01 Introduction
ELK in a production environment using the default configuration requires a middleware for asynchronous collect logs. We use kafka, it can provide a unified data, swallow swallow high volume, low-latency network platform, which will not solve logstash message queue caching, the disadvantage of data loss risks.
The official recommended to use Redis as middleware, specifically to see this collection of personal data integrity, data over kafka contrast Redis is relatively safe.
This switched my personal public number: Tianmu Star, please a lot of attention.
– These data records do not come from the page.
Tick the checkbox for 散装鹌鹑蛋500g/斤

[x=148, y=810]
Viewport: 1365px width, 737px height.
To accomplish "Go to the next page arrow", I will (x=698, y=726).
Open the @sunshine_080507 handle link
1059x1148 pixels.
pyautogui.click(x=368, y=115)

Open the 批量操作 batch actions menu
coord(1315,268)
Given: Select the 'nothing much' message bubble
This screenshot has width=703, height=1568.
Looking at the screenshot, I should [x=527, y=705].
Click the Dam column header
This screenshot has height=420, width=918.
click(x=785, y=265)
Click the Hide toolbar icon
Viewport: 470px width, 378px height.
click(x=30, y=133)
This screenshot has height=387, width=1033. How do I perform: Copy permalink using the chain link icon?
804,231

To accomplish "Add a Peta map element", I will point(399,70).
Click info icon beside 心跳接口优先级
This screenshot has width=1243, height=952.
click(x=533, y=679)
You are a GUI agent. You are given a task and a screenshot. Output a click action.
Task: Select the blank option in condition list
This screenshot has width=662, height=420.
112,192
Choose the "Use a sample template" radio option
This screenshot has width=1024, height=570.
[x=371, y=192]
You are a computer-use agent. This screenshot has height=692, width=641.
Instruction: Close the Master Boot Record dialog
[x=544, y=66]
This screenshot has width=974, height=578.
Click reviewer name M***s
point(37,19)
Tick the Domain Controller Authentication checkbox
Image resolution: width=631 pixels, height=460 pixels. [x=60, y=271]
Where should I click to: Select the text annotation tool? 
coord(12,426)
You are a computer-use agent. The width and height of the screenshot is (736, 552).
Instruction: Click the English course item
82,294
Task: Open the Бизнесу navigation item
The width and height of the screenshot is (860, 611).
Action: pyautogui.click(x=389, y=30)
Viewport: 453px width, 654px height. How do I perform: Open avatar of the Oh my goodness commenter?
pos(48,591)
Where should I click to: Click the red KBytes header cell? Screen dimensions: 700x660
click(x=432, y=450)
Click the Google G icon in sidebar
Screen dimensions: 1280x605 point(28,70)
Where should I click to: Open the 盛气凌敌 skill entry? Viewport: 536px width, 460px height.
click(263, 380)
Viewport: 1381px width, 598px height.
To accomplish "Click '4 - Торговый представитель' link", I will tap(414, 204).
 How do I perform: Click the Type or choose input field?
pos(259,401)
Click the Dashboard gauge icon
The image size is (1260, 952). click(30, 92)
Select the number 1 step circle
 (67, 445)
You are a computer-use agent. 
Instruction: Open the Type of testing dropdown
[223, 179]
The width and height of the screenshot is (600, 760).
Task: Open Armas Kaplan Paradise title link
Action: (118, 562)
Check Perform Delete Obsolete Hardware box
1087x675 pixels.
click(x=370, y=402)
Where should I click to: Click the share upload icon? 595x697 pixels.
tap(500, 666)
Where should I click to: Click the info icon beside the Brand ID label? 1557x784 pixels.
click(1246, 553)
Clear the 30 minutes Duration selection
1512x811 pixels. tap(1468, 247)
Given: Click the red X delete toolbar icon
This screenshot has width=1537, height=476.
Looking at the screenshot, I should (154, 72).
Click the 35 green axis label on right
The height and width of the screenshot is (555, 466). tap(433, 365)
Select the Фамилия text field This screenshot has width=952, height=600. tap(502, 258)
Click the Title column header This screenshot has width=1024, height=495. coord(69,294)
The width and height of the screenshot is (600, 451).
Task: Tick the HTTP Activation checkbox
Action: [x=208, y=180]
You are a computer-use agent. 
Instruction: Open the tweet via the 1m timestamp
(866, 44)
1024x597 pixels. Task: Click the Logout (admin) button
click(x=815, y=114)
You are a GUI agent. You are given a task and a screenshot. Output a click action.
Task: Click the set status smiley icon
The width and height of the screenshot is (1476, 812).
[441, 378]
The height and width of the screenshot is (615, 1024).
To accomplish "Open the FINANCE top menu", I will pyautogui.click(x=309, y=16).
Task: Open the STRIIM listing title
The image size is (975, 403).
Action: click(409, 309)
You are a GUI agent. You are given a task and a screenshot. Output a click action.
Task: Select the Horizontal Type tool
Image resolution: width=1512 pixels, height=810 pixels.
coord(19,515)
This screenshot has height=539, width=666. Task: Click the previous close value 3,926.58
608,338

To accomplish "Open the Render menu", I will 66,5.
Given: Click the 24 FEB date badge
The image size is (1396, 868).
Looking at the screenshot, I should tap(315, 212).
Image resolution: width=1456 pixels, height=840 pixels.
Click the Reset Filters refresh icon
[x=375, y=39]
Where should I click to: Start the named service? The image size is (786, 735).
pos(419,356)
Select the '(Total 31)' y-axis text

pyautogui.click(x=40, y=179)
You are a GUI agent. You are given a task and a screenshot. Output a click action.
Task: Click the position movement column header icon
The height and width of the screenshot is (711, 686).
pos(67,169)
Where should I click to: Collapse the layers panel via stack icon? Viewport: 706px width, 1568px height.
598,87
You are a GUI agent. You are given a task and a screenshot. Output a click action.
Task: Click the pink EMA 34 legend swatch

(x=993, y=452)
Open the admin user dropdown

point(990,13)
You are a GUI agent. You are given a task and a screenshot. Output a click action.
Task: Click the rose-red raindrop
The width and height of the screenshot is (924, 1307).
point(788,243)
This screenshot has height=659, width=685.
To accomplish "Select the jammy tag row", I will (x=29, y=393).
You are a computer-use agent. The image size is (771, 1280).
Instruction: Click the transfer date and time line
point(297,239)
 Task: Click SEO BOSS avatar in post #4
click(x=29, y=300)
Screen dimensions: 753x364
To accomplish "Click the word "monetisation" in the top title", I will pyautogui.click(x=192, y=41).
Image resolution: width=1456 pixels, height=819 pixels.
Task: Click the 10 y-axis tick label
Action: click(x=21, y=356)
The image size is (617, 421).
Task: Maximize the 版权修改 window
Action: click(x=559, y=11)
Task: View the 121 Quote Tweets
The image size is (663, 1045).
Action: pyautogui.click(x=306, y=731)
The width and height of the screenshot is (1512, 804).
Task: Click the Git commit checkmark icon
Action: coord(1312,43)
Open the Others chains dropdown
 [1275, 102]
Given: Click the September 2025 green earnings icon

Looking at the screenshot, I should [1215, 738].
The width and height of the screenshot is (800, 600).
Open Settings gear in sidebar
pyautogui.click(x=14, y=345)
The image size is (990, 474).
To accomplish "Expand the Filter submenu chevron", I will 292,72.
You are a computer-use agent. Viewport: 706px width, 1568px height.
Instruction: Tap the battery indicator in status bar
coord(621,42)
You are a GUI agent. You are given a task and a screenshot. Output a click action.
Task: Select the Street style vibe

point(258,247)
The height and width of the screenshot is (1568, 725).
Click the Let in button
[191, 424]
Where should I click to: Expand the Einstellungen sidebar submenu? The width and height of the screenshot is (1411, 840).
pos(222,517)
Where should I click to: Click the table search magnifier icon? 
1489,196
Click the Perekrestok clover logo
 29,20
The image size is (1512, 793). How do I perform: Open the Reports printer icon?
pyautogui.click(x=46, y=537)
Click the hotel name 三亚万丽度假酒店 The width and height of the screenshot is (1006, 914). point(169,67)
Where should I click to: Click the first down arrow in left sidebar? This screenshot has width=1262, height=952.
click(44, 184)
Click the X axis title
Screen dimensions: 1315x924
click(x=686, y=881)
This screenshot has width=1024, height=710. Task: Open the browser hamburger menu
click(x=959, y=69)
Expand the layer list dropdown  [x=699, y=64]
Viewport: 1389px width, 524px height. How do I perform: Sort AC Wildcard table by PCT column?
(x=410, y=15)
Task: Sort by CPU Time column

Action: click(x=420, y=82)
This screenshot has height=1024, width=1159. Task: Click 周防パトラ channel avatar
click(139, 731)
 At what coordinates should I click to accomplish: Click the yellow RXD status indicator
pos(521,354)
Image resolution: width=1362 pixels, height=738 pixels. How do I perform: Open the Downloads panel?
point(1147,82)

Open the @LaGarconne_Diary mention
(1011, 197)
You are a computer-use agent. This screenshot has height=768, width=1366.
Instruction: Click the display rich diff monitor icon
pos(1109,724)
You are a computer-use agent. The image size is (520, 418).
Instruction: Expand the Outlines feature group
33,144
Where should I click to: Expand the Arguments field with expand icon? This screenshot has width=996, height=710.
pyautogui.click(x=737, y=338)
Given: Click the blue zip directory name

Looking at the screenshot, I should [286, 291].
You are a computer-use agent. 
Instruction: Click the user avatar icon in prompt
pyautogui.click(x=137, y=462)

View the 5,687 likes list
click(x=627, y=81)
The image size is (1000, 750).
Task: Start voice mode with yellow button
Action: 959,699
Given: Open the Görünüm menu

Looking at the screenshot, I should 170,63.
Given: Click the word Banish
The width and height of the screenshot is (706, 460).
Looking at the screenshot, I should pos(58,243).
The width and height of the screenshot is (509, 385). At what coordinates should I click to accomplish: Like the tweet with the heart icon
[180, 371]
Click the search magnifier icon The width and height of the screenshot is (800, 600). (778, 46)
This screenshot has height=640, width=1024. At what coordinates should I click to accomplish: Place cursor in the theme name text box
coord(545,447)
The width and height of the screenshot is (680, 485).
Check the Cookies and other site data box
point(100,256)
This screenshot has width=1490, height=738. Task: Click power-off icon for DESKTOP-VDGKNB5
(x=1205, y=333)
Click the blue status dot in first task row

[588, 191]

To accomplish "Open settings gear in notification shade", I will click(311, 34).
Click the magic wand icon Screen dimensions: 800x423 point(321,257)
First, the software architecture diagram used
linux:CentOS 7.5.1804
Kafka: kafka_2.11-2.2.0
Zookeeper:zookeeper-3.4.14
Second, install the software
Prerequisite: you need to install java, recommended java8
1, the installation zookeeper
We use three hosts to build zookeeper cluster
Decompression: tar xvf zookeeper-3.4.14.tar.gz
Installation path: cp zookeeper-3.4.14 / usr / local / zookeeper
zookeeper profile zoo_sample.cfg need to rename zoo.cfg
Modify the configuration file (the same three host configuration)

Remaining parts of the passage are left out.